SUPPLIED MATERIAL
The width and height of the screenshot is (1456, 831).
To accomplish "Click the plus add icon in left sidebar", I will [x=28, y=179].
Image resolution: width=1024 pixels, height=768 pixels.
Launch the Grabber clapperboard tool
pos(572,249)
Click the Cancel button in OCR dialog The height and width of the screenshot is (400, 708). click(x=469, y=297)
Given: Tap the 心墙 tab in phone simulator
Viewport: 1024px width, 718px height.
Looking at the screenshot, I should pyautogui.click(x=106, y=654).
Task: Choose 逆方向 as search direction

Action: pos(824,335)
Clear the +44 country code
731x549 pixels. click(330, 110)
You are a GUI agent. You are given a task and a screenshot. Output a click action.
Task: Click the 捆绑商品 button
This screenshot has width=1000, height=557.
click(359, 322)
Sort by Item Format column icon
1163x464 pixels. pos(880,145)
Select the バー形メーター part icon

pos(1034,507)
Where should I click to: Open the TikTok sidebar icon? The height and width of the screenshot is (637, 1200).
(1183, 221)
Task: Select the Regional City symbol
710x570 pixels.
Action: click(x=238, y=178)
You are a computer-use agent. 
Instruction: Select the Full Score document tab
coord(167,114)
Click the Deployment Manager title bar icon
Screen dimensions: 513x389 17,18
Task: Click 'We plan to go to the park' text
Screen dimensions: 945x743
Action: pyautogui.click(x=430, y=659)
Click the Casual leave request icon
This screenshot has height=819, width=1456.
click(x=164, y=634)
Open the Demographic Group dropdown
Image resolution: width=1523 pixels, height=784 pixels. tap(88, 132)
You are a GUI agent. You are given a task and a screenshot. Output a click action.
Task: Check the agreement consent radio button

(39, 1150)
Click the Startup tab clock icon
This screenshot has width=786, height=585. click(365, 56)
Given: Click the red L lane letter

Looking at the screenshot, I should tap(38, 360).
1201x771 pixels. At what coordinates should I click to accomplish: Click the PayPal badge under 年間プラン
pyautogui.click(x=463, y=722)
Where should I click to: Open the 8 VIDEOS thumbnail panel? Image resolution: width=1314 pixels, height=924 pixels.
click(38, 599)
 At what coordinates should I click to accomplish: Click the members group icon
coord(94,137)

DIRECTIONS FOR THIS TASK
Which lines of the records above contain the string "Select"? Copy each such line in full, treating uppercase and lowercase as different.

SOLUTION FOR THIS EXERCISE
Select the バー形メーター part icon
Task: Select the Regional City symbol
Instruction: Select the Full Score document tab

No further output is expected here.